Before I put to Roth, I'd max out the match.  It's 3% more for the price of 2%.  Or 50% on just putting money into it.  Once you are past that, then the Roth or not becomes a better question.  And FWIW, based on what our advisor has told us, the Roth is really good.

mtn
mtn MegaDork
3/20/18 8:39 p.m.

First max out the match. Then, go for the Roth 100%. 

 

Check your 401k; all 3 that I've had have had a pre tax/Roth option. 

ProDarwin
ProDarwin PowerDork
3/20/18 8:55 p.m.

The order of operations I usually tell people is this:

 

401k match

HSA

Roth

Remaining 401k

Taxable

 

In many cases #3 and #4 on that list can be interchangeable if you have access to good funds through a 401k and depending on your current income/spending vs. anticipated retirement income/spending.

 

There are extreme cases where #1 and #4 move to the bottom - if you have really E36 M3ty expense ratios in your 401k.

mtn
mtn MegaDork
3/20/18 9:20 p.m.
ProDarwin said:

The order of operations I usually tell people is this:

 

401k match

HSA

Roth

Remaining 401k

Taxable

 

In many cases #3 and #4 on that list can be interchangeable if you have access to good funds through a 401k and depending on your current income/spending vs. anticipated retirement income/spending.

 

There are extreme cases where #1 and #4 move to the bottom - if you have really E36 M3ty expense ratios in your 401k.

I don't think there is any case that would have me avoid the match--maybe if it only had exceptionally bad fund options?? Like Russian Bonds or something. 

mazdeuce - Seth
mazdeuce - Seth Mod Squad
3/21/18 6:38 a.m.

Everyone has you covered. 401K to the match. HSA to where you need it (and with the kids this should be a big bucket) IRA for you, the rest of the 401K, IRA for your wife. In your case it also makes sense to strongly consider 529's for the kids. Once the spreadsheets say you and your wife are good, throw some money at their future. 

For most couples with one working spouse, those numbers would be $18.5 in 401k, $5500 each for IRA, whatever your HSA limit is, say $5k, and $2k for each of the four kids. That's $42.5k plus the match money. How you fill those buckets is less important than filling them (other than the 401k which is free money) as you're guessing at future tax issues. Not that it's bad to guess, but don't forget you're planting a forest here. 

tuna55
tuna55 MegaDork
3/21/18 7:07 a.m.

Wow, so let's ground this all a bit.

 

I don't have enough take home money to max out all of those things. There is no way in the universe that I can cut $42.5K out of my net pay for retirement.

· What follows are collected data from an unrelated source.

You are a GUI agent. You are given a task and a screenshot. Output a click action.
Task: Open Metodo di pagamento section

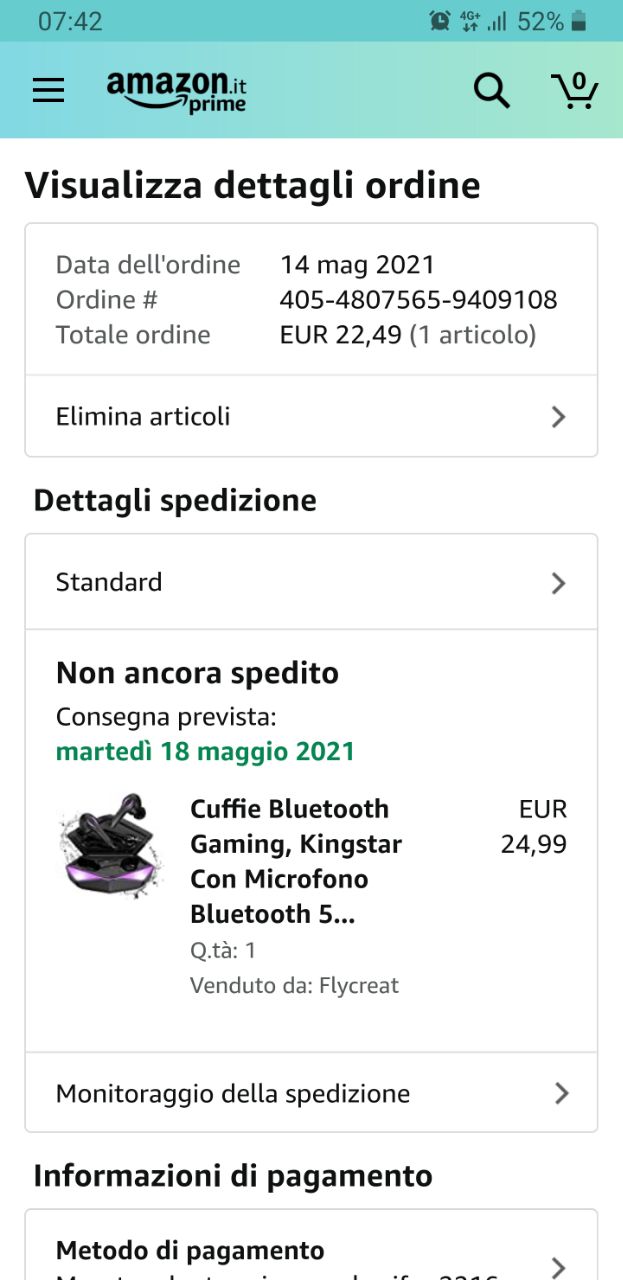tap(190, 1251)
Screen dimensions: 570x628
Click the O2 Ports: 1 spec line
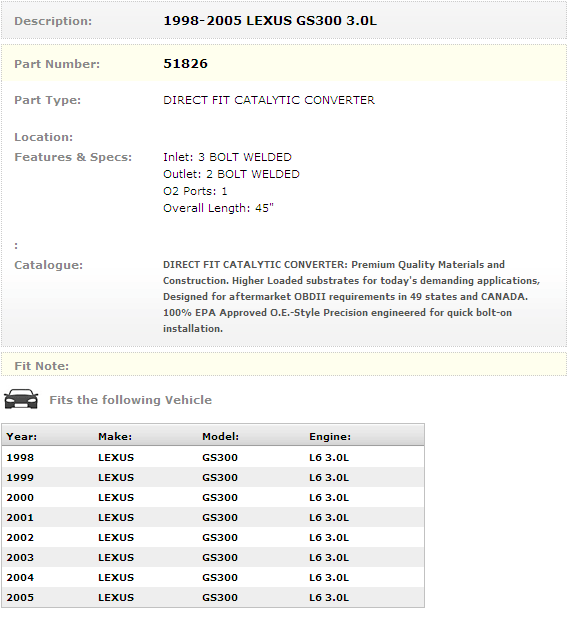195,191
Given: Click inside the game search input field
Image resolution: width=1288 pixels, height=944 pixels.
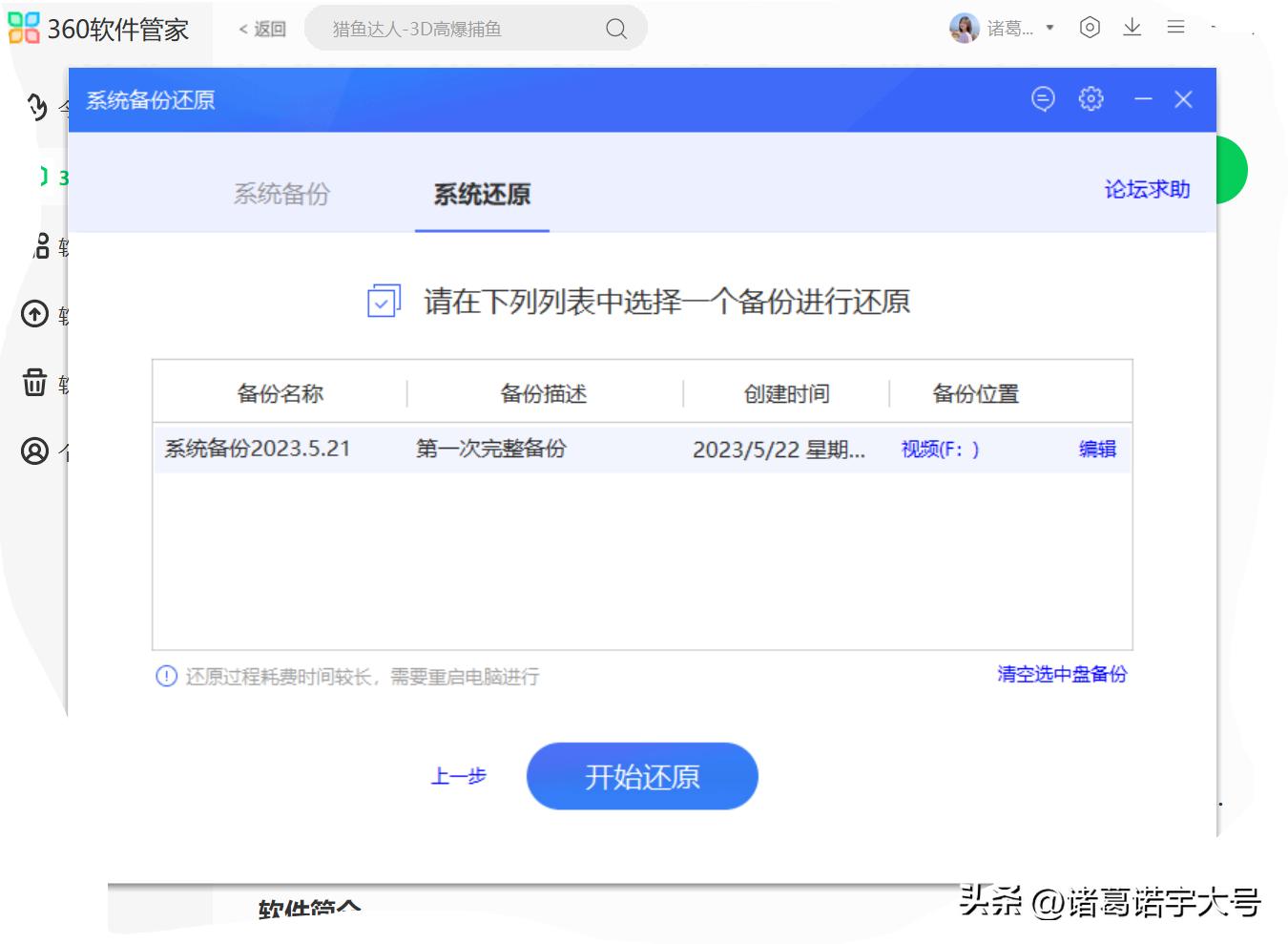Looking at the screenshot, I should tap(448, 29).
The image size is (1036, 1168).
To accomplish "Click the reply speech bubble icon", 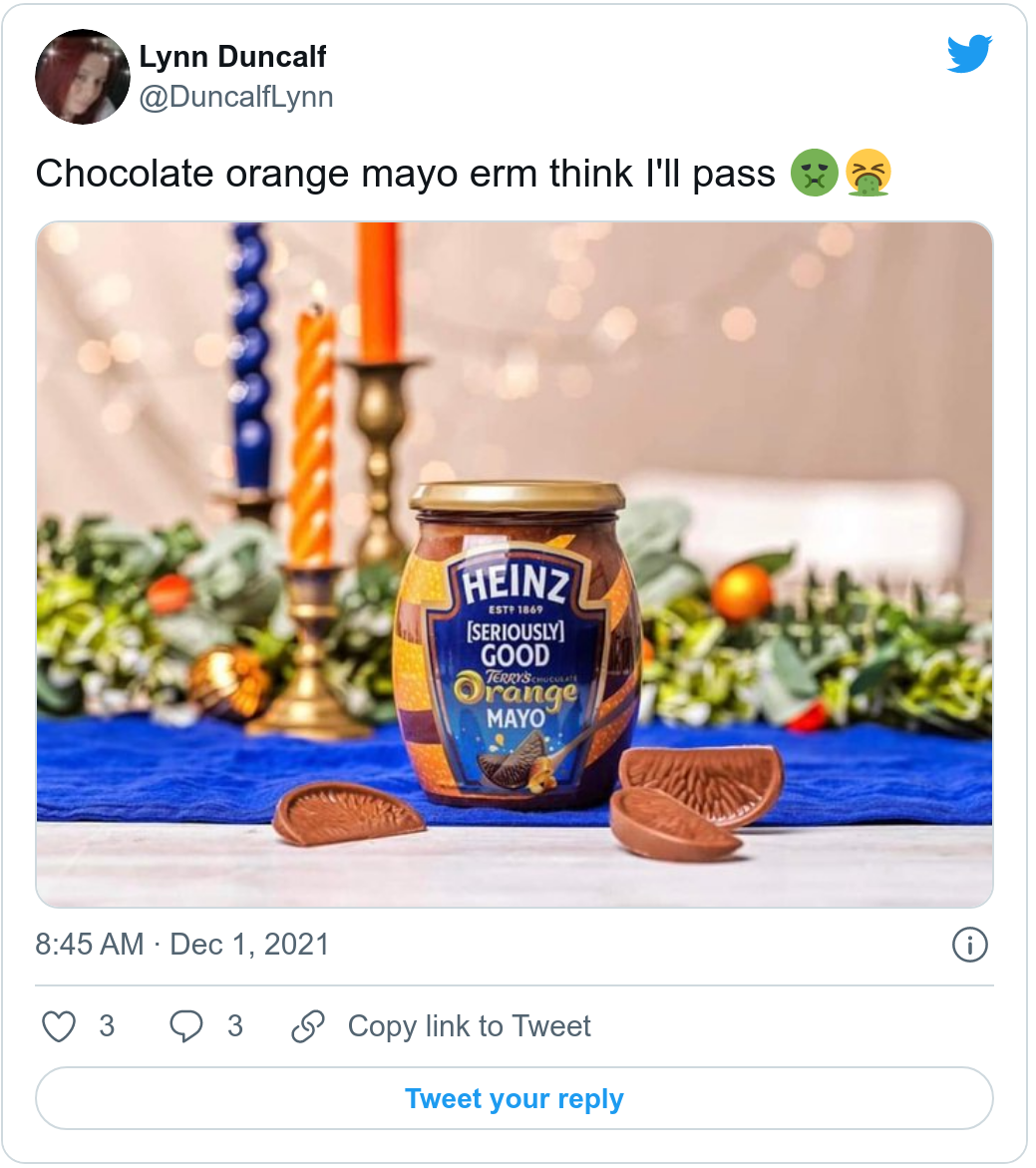I will coord(186,1026).
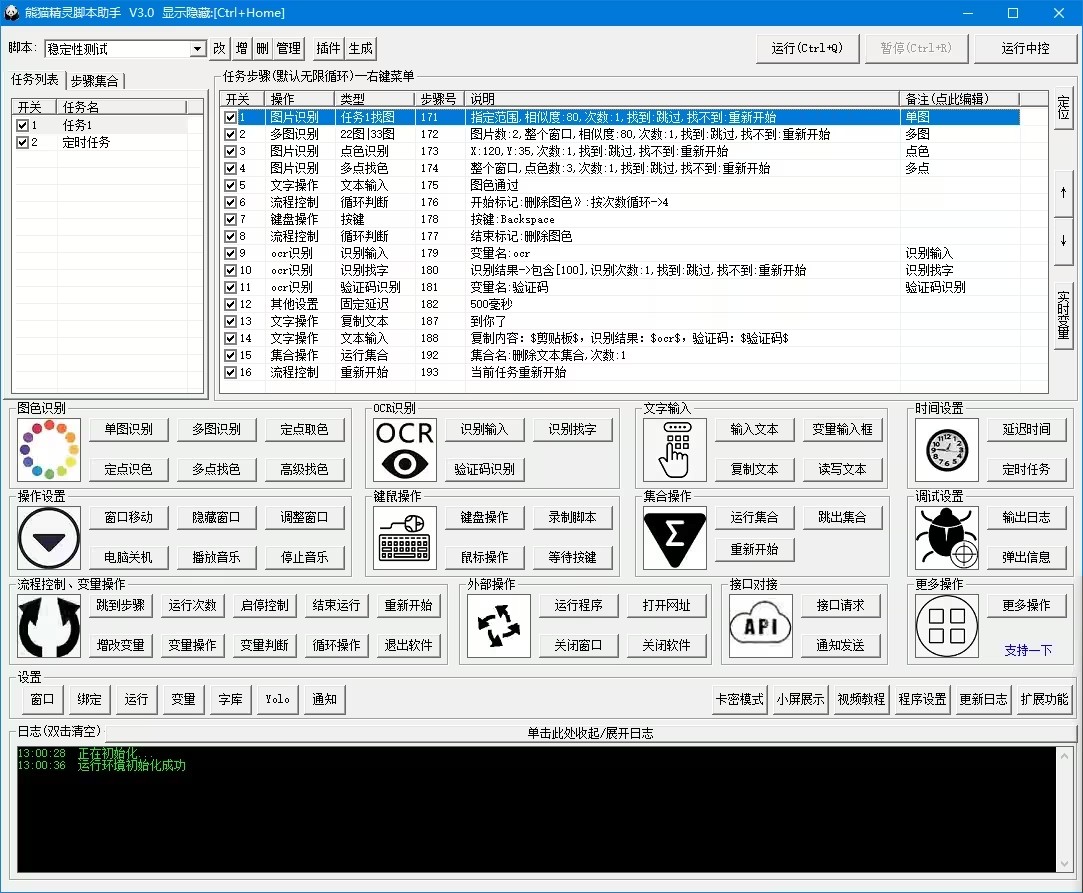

This question is really irrespective of the rest of the advice I am getting here, most of which is good but largely out-of-scope. I would love to discuss expenses, college stuff, medical stuff, 529, HSA, HRA, FSA etc, but I am trying to limit the discussion to just this point for now.

 

My employer match can be applied to Roth or to a traditional 401K. Which is appropriate?

 

My assumptions are that the Roth makes the most sense because my taxes are really quite low with four kids and the recent tax cuts.